Exercise aim:
Start at the line in the entries below that contains "Open the three-dot", stop at the line that contains "Click the signal", and output exactly the lines in that span, both ends included.

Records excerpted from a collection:
☆ ☆ ☆

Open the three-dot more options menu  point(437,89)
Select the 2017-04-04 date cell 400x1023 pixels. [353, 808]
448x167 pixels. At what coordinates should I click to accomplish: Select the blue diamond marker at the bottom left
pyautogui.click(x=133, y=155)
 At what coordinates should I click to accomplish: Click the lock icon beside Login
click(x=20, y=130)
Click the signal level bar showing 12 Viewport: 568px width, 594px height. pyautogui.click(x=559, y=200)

☆ ☆ ☆

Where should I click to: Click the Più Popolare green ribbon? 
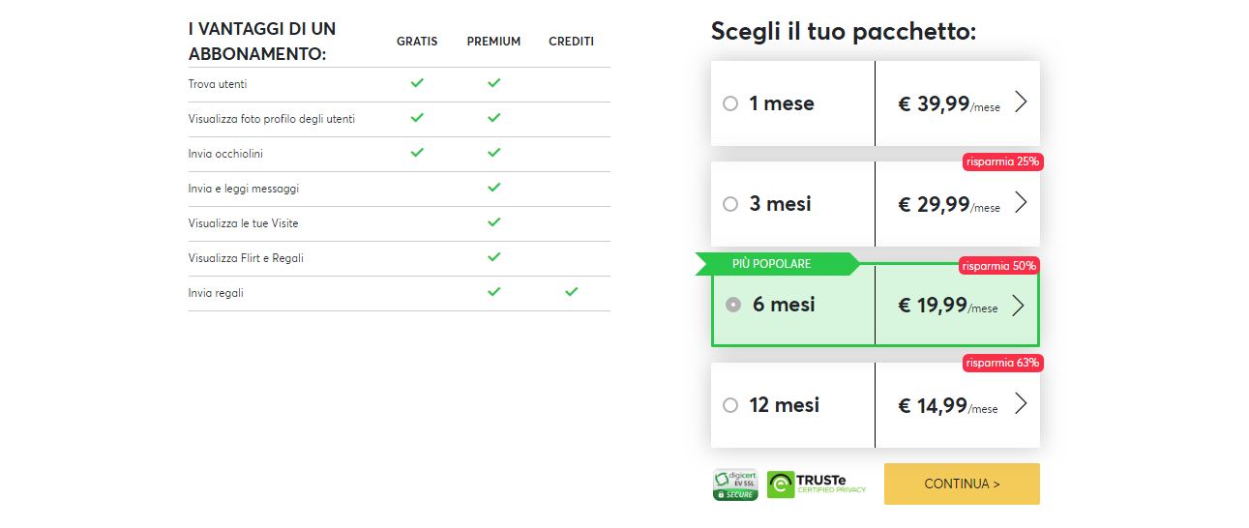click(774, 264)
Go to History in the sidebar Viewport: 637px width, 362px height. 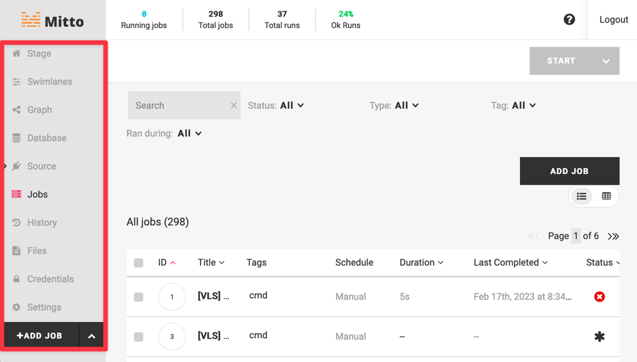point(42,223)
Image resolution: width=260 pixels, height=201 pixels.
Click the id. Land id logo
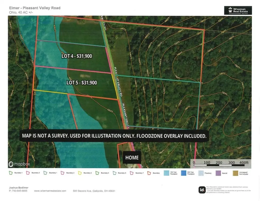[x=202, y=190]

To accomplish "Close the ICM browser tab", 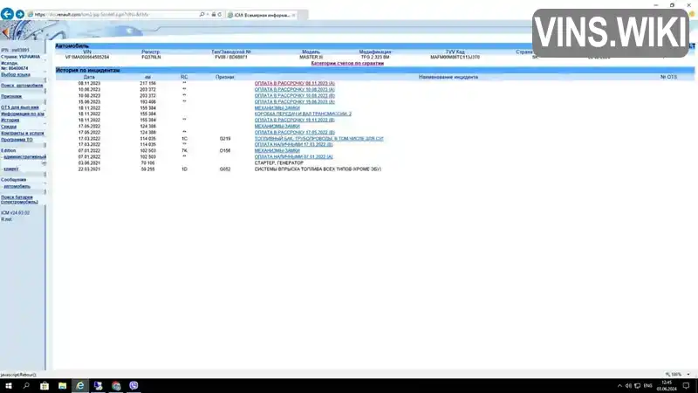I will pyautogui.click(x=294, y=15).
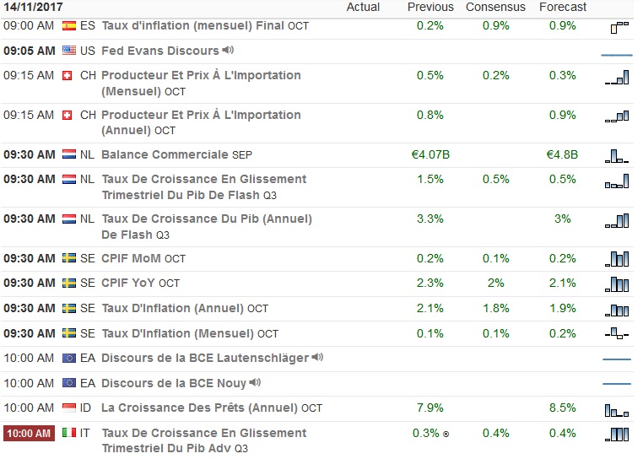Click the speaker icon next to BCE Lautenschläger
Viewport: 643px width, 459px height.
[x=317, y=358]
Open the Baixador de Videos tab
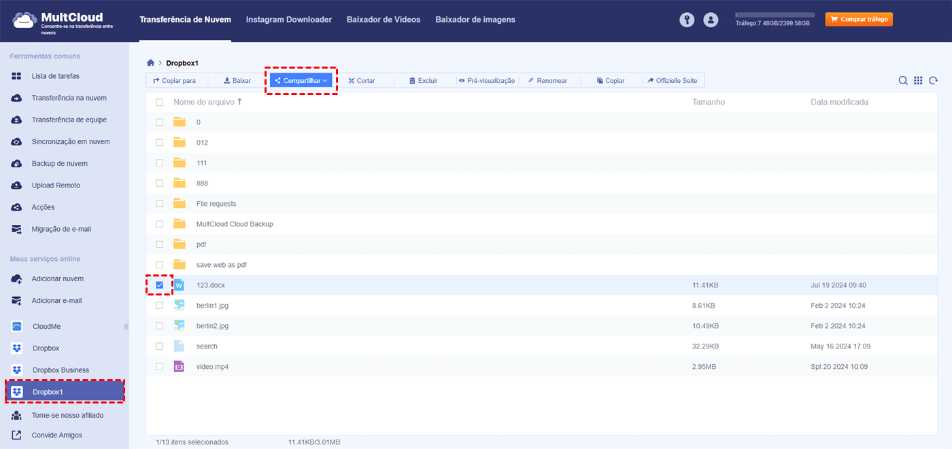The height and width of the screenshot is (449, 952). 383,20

☆ ☆ ☆

Result below:
Open the three-dot more options menu  point(437,89)
Select the 2017-04-04 date cell 400x1023 pixels. [353, 808]
448x167 pixels. At what coordinates should I click to accomplish: Select the blue diamond marker at the bottom left
pyautogui.click(x=133, y=155)
 At what coordinates should I click to accomplish: Click the lock icon beside Login
click(x=20, y=130)
Click the signal level bar showing 12 Viewport: 568px width, 594px height. pyautogui.click(x=559, y=200)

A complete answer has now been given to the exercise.